Paula Delaflor, a 74-year-old Foxborough resident, rented her vacant gas station at 301 Main St. in Groveland to McCarthy in September 2011. Delaflor later told police that McCarthy based his business and stored equipment there for months without paying rent, and refused to leave. She said McCarthy owes her $18,463 in rent, storage costs, and legal fees that she had to pay to evict him in February. McCarthy didn’t leave the property until May, according to police.
In other police reports filed at Haverhill District Court:
Bala Balachander, 40, of Lexington, told police he hired McCarthy for a home remodeling project in March 2012, and lost $27,500 as a result of shoddy and uncompleted work. He also alleges McCarthy took $4,459 from his checking account.
Richard Tan of Winchester said he hired McCarthy to do work on his home last year. In April 2012, Tan planned to travel to Asia, so he paid McCarthy in advance to finish the project, and agreed to let McCarthy use his credit card to buy materials to build a deck. He later discovered that McCarthy used his credit card to make 18 purchases totaling $25,619 without his authorization. McCarthy admitted to making the charges, and wrote Tan a check for $15,790. The check bounced due to insufficient funds, Tan said.
Bay State Water Works Supply Inc. of Littleton reported that when McCarthy purchased materials last year he tried to pay with bad checks. The two checks he wrote for $1,026 in August and September of 2012 were from closed bank accounts.
McCarthy hired a Wayland man to do excavating work in Lunenburg last year and allegedly failed to pay him $15,000. In September, McCarthy sent him a check for $7,500. The check was no good: The account was closed.
The Haverhill harbor master says McCarthy owes $2,661 for six seasons of storage, winterizing, and repairs for a boat he keeps in a city marina.
The investigation into the allegations against McCarthy is ongoing, said Gillen.
“There’s more to come, I believe,” he said. “We are hoping that he is prosecuted and he’s held responsible for each and every victim he’s stolen from.”
While McCarthy told the Globe he lives in Portsmouth, N.H., Groveland police say that he has lived at his girlfriend’s home in their town for the past three years, and that he has used several company names for the business he ran from there. Police say they responded to the house a number of times after McCarthy’s employees showed up there looking to collect wages they were owed. The house is also where McCarthy was arrested on July 14.

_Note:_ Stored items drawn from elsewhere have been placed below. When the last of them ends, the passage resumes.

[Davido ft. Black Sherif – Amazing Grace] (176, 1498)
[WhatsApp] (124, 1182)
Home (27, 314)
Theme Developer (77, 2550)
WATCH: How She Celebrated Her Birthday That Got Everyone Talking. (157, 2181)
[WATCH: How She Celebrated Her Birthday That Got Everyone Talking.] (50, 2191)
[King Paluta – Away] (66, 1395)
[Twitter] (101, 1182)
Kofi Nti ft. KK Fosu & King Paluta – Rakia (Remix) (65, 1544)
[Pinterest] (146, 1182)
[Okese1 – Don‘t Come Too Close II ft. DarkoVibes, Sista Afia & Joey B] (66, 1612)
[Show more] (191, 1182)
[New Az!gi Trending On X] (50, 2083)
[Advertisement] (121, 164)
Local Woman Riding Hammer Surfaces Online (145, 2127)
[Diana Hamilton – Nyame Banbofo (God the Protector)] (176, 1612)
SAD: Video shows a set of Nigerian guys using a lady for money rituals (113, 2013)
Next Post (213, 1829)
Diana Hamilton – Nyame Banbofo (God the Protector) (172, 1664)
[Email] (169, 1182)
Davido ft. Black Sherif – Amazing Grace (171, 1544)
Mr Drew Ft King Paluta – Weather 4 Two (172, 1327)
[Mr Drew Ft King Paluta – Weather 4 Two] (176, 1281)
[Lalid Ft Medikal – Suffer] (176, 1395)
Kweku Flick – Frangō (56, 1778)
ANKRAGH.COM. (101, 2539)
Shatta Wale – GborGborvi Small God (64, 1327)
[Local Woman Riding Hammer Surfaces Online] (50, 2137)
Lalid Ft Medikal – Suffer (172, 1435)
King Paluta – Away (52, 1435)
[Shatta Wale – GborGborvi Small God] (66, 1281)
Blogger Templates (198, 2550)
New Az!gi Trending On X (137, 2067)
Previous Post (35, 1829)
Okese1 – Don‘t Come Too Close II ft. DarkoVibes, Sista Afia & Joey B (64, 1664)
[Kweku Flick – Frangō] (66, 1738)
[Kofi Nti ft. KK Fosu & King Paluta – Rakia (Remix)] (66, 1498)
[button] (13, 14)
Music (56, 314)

According to the Groveland police report, at 8:57 that morning, Detective Jim Morton saw McCarthy behind the wheel of a 2006 green Toyota Sienna minivan pulling away from the house. McCarthy spotted the cruiser and started backing up into the driveway, the report said, and Morton, with a warrant for McCarthy’s arrest and aware that his license had been revoked, pulled his vehicle into the driveway as well. McCarthy got out of the minivan and tried to escape into the house, but Morton ordered McCarthy to stop and then handcuffed him.
According to Morton’s report, McCarthy said he knew his license was revoked, and added: “But Jim, I was only driving to the mailbox at the end of my driveway — I wasn’t driving on the street.”
In addition to the multiple counts on the arrest warrant, McCarthy was charged with operating a motor vehicle with a suspended license.
It was the 10th time that McCarthy had been charged with the offense, police said.